The current transformation of the U.S. Army involves some of the same sleight of hand seen during earlier periods of reform. Take, for example, the status of engineer units. Since World War II, there have been two kinds of engineer units; the kind that operated at the front line (combat engineers) and those who built stuff further back (construction engineers.) In the 1970s, Congress got angry over what it perceived as a bad tooth (combat units) to tail (support units) ratio. Part of the army solution to that problem was simply to reclassify some non-combat units as combat units. This was done liberally with engineer construction battalions. There were already engineer groups (a World War II leftover) that often had both construction and combat engineer battalions. These groups were re-labeled as combat units.
But nothing lasts forever. The current army reorganization is meant to put more support troops into combat brigades. That still leaves plenty of support units to be controlled by division headquarters, but not enough engineer battalions to form an engineer group. So many of the support units (engineer, chemical and Military Police) are now formed into Maneuver Enhancement Brigades.
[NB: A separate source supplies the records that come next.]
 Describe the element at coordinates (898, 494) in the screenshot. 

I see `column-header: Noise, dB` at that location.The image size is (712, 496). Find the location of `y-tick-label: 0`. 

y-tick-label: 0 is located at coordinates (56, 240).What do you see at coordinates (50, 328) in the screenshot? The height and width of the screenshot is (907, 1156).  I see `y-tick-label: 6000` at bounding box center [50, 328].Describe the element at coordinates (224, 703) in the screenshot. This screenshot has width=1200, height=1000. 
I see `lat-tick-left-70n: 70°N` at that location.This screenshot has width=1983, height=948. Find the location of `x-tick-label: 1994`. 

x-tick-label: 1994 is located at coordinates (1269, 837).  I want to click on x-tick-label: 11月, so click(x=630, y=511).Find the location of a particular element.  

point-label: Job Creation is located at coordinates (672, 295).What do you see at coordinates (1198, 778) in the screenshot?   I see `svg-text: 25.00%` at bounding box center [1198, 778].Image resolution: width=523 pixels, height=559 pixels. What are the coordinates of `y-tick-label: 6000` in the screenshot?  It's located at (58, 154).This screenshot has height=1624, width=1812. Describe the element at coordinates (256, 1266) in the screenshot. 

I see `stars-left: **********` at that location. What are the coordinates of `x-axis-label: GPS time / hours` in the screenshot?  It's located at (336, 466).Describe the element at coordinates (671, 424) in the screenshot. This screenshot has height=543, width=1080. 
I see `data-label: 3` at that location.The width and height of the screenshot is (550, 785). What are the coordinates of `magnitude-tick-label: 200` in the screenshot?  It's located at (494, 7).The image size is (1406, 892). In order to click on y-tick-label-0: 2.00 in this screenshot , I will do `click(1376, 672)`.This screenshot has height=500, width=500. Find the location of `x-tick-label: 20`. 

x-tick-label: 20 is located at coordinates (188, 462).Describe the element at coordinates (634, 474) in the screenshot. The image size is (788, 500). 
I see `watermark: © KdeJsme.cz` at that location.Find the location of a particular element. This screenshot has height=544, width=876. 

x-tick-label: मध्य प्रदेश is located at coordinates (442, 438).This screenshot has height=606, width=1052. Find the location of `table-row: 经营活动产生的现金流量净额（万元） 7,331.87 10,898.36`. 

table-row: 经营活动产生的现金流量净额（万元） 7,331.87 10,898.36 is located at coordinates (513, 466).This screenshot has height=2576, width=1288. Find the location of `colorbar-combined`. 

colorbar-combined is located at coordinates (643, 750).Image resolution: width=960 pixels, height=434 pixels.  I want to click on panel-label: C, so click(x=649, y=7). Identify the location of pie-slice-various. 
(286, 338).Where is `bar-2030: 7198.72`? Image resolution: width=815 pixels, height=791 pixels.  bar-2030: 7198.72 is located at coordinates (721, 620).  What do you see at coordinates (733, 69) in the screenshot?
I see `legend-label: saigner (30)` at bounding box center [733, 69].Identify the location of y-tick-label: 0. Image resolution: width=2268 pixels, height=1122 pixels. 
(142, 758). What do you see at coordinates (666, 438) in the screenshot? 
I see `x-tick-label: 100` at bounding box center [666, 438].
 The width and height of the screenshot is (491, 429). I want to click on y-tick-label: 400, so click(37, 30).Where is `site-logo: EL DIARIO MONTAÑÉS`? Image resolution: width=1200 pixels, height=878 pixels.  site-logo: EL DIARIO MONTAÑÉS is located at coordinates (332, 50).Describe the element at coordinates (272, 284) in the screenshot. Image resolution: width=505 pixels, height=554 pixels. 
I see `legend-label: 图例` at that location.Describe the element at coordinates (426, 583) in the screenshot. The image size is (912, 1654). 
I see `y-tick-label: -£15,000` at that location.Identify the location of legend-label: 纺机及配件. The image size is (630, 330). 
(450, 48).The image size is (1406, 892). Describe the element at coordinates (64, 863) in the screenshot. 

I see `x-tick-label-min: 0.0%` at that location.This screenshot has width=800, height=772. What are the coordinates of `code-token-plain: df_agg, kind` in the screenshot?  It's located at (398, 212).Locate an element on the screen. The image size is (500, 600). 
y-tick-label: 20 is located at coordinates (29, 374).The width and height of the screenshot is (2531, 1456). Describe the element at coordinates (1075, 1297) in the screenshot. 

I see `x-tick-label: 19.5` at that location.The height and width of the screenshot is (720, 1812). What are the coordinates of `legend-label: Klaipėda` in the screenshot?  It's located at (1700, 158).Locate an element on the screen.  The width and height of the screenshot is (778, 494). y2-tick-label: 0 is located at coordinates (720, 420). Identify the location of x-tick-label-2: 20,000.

By taking the engineers out of their Engineer Group, and putting them into an Maneuver Enhancement Brigades, they now are easier to sell as combat units. Sometimes, its all in a name.
But at the same time, the U.S. Army is shrinking and reorganizing their engineers. Basically, all engineer functions will be performed by engineer companies (either combat engineers, or several different types of construction engineers.) There will still be engineer battalions, sort of, in the form of an engineer battalion headquarters unit that can control two, three four or more engineer companies. Most combat engineers will operate as company size units attached to combat brigades. The engineers are now considered part of maneuver enhancement forces, which also includes chemical warfare and military police units. The way things look now, there will be fewer engineer companies after the current reorganization, than before. The engineers are also unhappy at not getting new combat engineer vehicles (CEVs), especially the much anticipated Grizzly (which was based on the M-1 tank chassis.) Instead, they are using vehicles like the D-9 bulldozer, equipped with an armor kit. The D-9 has to be broken down a bit, and loaded on a tank transporter, to get anywhere. The Grizzly can operate just like the M-1 tank it is based on. The army believes that equipping M-1 tanks with plows and other special gear makes it unnecessary to have CEVs, and that the huge D-9 dozer, does stuff a CEV cant do. Time will tell. But life will never be the same in the army engineers.